The statute controls the fee even when older New Hampshire PDFs still show the prior amount

This is an important 2026 accuracy point for anyone comparing sources.

  • RSA 261:20 now sets the duplicate certificate of title fee at $35 effective January 1, 2026.
  • Some older DMV duplicate-title and fee PDFs still show the prior $25 amount because the forms were published before the 2026 statutory increase.
  • A reviewed New Hampshire page should therefore use the current statute for the fee and use the form mainly for the workflow, fields, and lien-release instructions.

Accuracy notes

Where people get tripped up

  • New Hampshire replacement-title content should not imply a general online duplicate-title service. The official workflow reviewed here is the paper TDMV 18 process.
  • Keep the model-year cutoff near the top. Most motor vehicles with a manufacturer's model year before 2000 are title-exempt, so many older vehicles do not have a duplicate-title lane at all.
  • Use the current statute for the fee. RSA 261:20 raised the duplicate-title fee to $35 effective January 1, 2026, even though some older DMV PDFs still show $25.
  • Mailing rules should stay narrow. New Hampshire defaults to the first lienholder or, if none, the owner, with only limited dealer-routing situations supported by the handbook and form.

FAQ

Common questions

  • How much does a New Hampshire replacement title cost?

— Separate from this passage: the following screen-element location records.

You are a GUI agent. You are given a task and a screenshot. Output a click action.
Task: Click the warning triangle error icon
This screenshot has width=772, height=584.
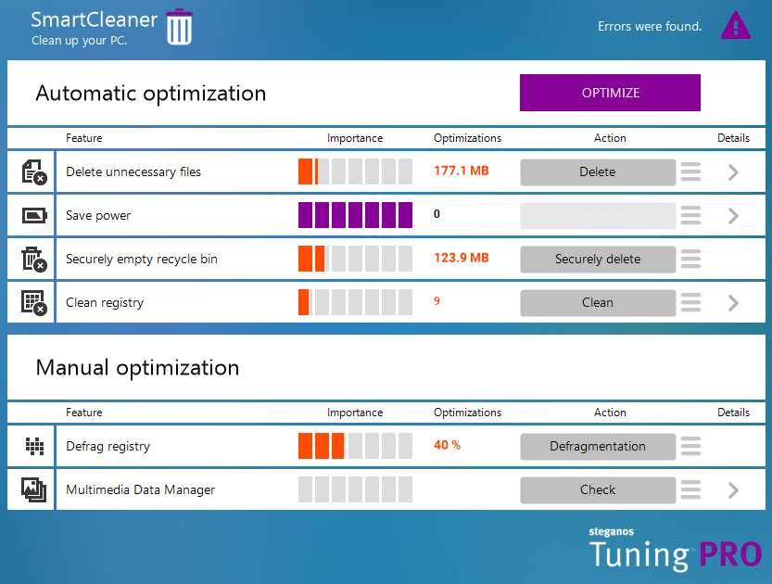[736, 26]
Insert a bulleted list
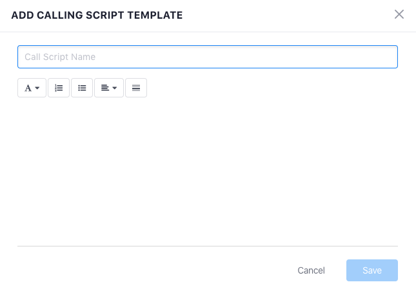This screenshot has width=416, height=291. point(82,88)
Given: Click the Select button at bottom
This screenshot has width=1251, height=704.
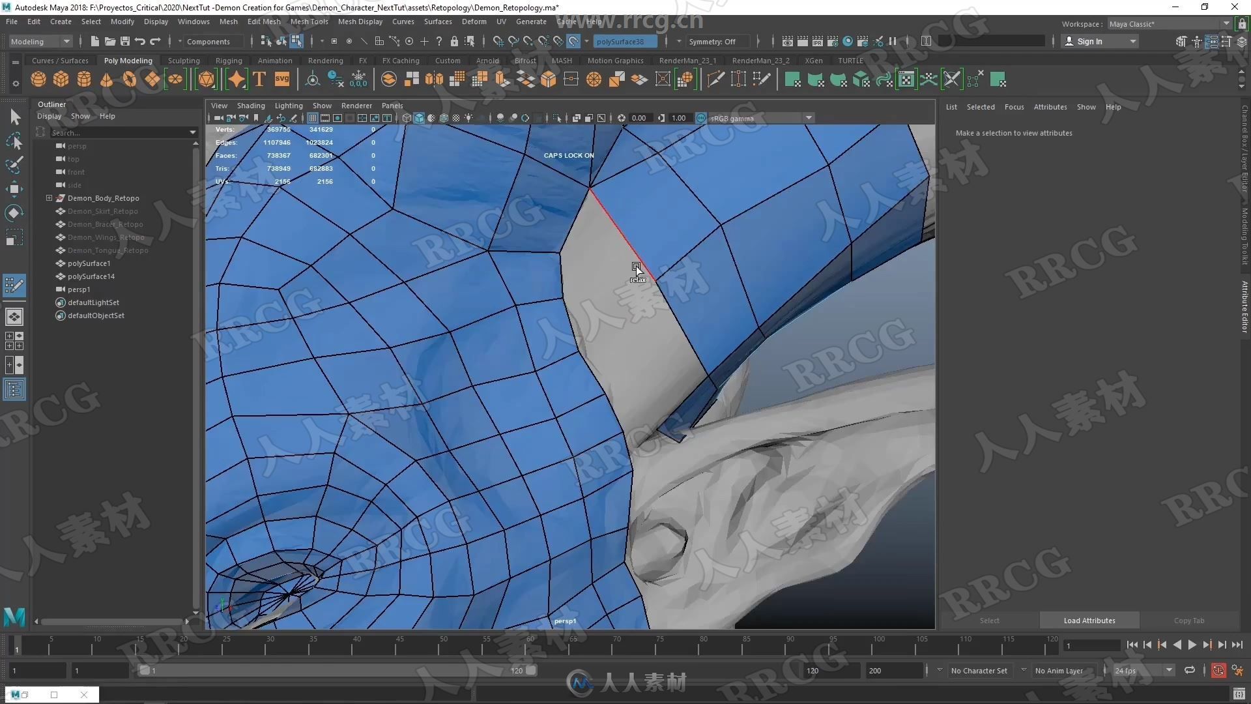Looking at the screenshot, I should 989,620.
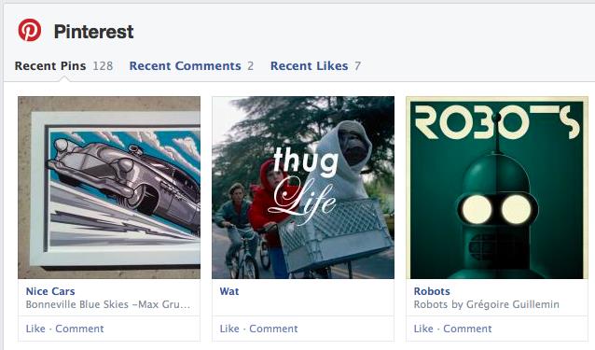595x350 pixels.
Task: Like the Robots pin
Action: [423, 329]
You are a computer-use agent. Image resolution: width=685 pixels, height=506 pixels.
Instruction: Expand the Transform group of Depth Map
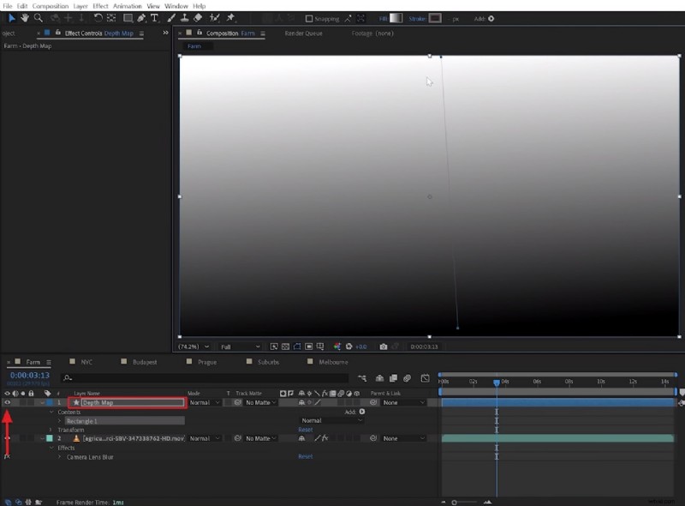point(49,430)
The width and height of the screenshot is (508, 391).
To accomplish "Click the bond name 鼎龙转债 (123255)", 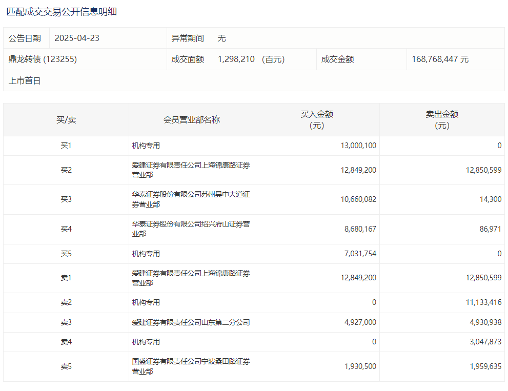I will (x=43, y=59).
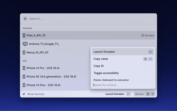Click the Android TV device icon

(x=25, y=44)
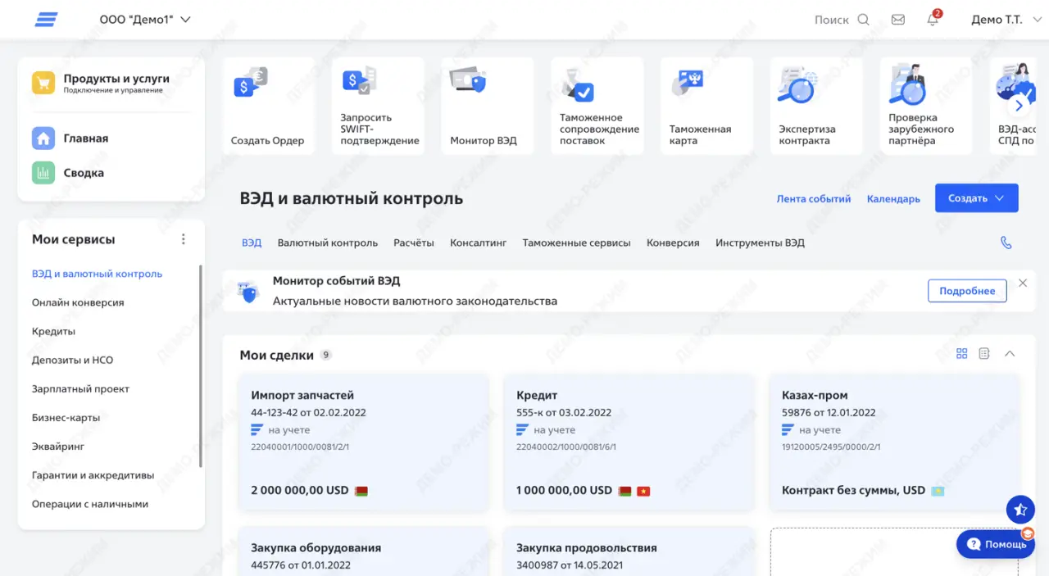Open the Лента событий link
This screenshot has width=1049, height=576.
click(x=813, y=198)
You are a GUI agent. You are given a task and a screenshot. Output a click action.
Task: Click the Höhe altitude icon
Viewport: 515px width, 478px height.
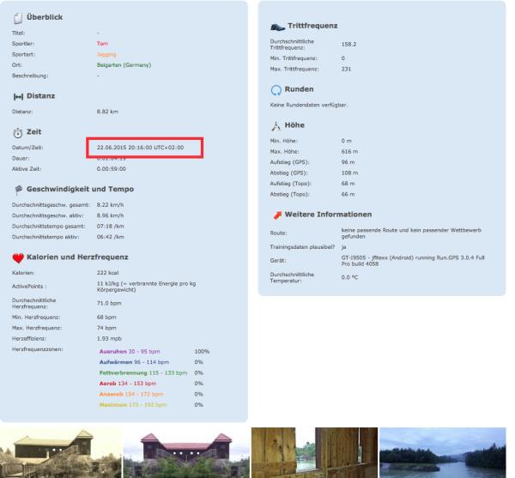[x=276, y=125]
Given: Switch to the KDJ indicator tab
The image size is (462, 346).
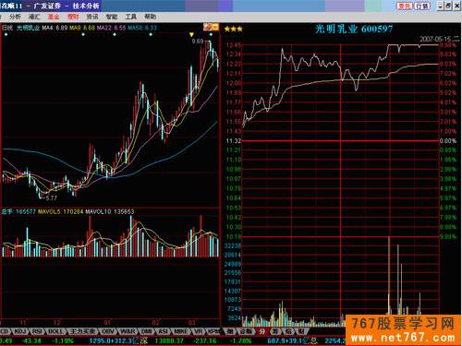Looking at the screenshot, I should pyautogui.click(x=20, y=331).
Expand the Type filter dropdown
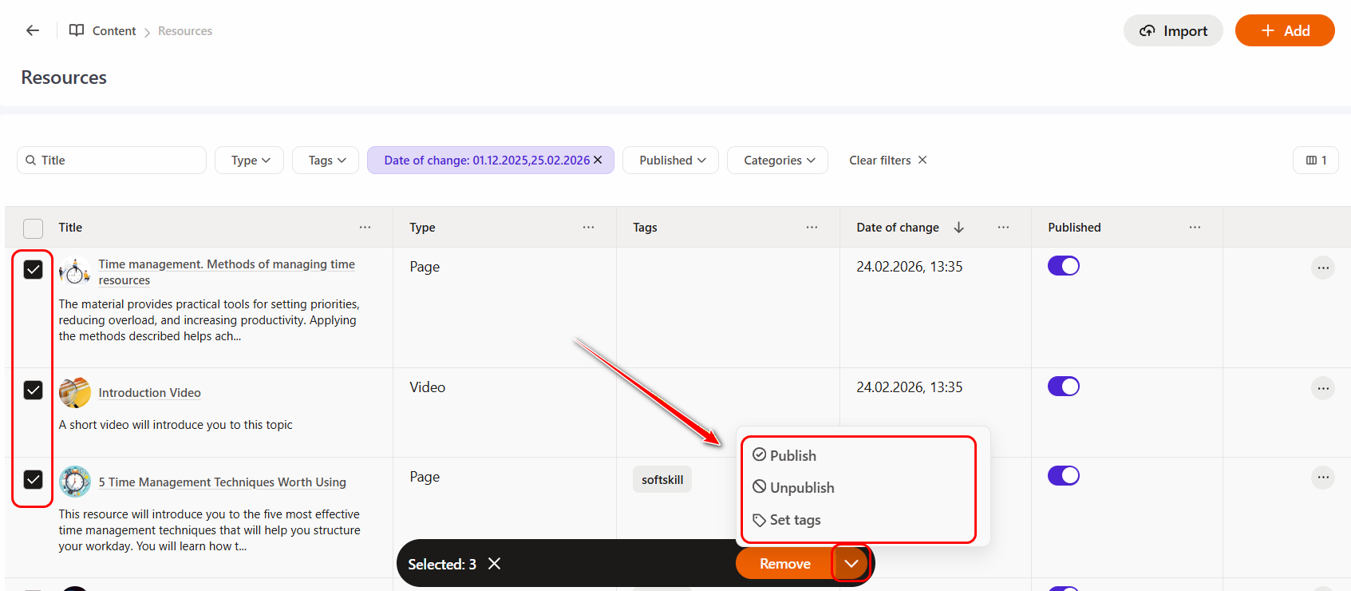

    RSA 261:20 sets the duplicate certificate of title fee at $35 effective January 1, 2026.

  • Can I get a New Hampshire duplicate title for a vehicle from model year 1999 or earlier?

    Usually no. RSA 261:3 says most motor vehicles with a manufacturer's model year before 2000 are title-exempt, and the TDMV 18 instructions say a 1999-or-older vehicle is exempt and a title may not be issued.

  • Do both owners have to sign a New Hampshire duplicate-title application?

    Yes if the vehicle is jointly owned. New Hampshire's rule and the TDMV 18 instructions say both signatures must appear on the duplicate-title request.

  • What if my New Hampshire title showed a lien that has already been paid off?

    You still need a lien release. TDMV 18 says a release is required on Form TDMV 20A or on bank letterhead when the original title named a lienholder, even if the lien was previously satisfied.

  • Where will a New Hampshire duplicate title be mailed?

    Normally to the first lienholder named in the record or, if there is no lienholder, to the owner. The DMV handbook also describes a narrower licensed-dealer mailing route when the dealer paid off the lienholder and became the owner, and TDMV 18 includes a dealer-mailing authorization block.